* [SOURCE DOCUMENT]:
You are viewing a plain text version of this content. The canonical link for it is here.
Posted to user@hbase.apache.org by Jon Schutz <Jo...@youramigo.com> on 2009/06/30 04:21:58 UTC

TTL, Versions and storing long history

How do TTL and Versions specifications interact?  I'm guessing that the
first limit reached applies, i.e. if TTL is 1 week and versions is 3,
adding a fourth update to a data record would cause the first to be
bumped even if it is less than a week old?  And if I only have 2
versions but one is 2 weeks old, the expired one gets bumped even though
the versions limit has not been reached?

Is there a way to say "Keep versions < x weeks old, but always keep at
least the latest version, no matter how old?"

Suppose I want to keep the history about a particular object forever.
Looks like TTL can be set to 'Forever' (-1) but Versions has no
'infinite' setting - I guess that's OK as in practice MAXINT is "big
enough".  Would it be wise to use Hbase like this to maintain a history,
or should I be adding a time component into the key and storing multiple
records?  Can anyone help outline the pros and cons?

Thanks,


-- 
Jon Schutz                        My tech notes http://notes.jschutz.net
Chief Technology Officer                        http://www.youramigo.com
YourAmigo         


Re: TTL, Versions and storing long history

Posted by Jonathan Gray <jl...@streamy.com>.
Yes, this is a reference to HEAD of trunk.

It is sufficiently stable for development and assessment.  Not currently
recommended for production until the release.

We are hoping to have an RC out next week.  Some of the larger users will
be putting that into production almost immediately, baring any major
issues.

JG

On Mon, June 29, 2009 11:05 pm, Jon Schutz wrote:
> Thanks Jonathan, that advice is helpful.
>
>
> I've seen 0.20 mentioned a few times on the list - is this a reference
> to current SVN HEAD, and if so is it considered sufficiently stable to be
> deployable?
>
> --
>
>
> Jon Schutz 			My tech notes http://notes.jschutz.net
> Chief Technology Officer 	http://www.youramigo.com
> YourAmigo
>
>
>
>
>
> Jonathan Gray wrote:
>
>> Jon,
>>
>>
>> Prior to 0.20, I would definitely recommend moving the time component
>> to the keys, columns, and values.  Even after 0.20, I recommend doing
>> that if you want complete control.  My personal philosophy is that
>> versions are for versioning, and if you are really using them as a time
>> dimension of individual data points, you should consider not using
>> versions.
>>
>> However, the API and server-side implementation for versions is greatly
>>  improved.  You can specify stamps manually and you can query for any
>> range you want, gets and scans.
>>
>> There is not currently a way to keep versions < x weeks old but always
>> keep the latest version.  If you wanted to enforce something like that,
>> you could always write a MapReduce job that ran periodically and
>> enforced what you wanted.
>>
>> If you want to keep history forever, the idea is to use the "big
>> enough" values.  In practice, only since HBase 0.20 have we been able to
>> handle millions of versions of a single column (Integer.MAX_VALUE is >2
>> billion, far beyond the capabilities of HBase).  The same goes for
>> TTL... 2 billion seconds is over 60 years.  Could also move everything
>> to Long which would ensure there would never be an issue.  Will dig more
>>  and let you know.

* [EXTRACTED DATA]:
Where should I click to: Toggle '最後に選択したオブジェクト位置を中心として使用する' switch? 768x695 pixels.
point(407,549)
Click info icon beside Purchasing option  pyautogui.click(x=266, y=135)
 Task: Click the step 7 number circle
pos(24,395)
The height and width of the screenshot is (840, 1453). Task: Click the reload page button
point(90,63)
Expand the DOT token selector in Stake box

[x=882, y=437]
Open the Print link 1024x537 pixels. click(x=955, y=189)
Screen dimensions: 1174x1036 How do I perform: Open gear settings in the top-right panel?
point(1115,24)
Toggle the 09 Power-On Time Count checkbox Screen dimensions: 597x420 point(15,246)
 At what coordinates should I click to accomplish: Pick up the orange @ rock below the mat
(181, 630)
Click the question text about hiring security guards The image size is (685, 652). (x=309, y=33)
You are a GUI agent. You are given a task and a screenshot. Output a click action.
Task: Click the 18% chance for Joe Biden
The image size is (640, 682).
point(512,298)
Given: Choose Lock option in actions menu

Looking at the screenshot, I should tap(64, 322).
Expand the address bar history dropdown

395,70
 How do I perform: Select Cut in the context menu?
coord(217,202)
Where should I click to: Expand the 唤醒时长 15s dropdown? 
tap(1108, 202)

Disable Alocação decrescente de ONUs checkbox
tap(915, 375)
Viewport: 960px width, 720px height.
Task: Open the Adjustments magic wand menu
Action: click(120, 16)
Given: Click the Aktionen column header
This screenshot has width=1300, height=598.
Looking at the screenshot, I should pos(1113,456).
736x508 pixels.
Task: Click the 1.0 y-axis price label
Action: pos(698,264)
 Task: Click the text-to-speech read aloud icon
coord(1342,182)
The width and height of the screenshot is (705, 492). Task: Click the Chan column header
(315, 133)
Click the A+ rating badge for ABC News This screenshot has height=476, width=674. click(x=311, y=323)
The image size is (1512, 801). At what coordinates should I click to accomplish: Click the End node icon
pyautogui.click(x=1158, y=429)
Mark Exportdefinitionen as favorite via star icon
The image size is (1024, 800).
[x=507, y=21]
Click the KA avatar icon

* [SHORT TASK]: List every sentence in the opening post of the HBase mailing-list thread that ends with a question mark. The data above is separate material from the HBase mailing-list thread.

* [RESPONSE]:
- How do TTL and Versions specifications interact?
- I'm guessing that the first limit reached applies, i.e. if TTL is 1 week and versions is 3, adding a fourth update to a data record would cause the first to be bumped even if it is less than a week old?
- And if I only have 2 versions but one is 2 weeks old, the expired one gets bumped even though the versions limit has not been reached?
- Is there a way to say "Keep versions < x weeks old, but always keep at least the latest version, no matter how old?"
- Would it be wise to use Hbase like this to maintain a history, or should I be adding a time component into the key and storing multiple records?
- Can anyone help outline the pros and cons?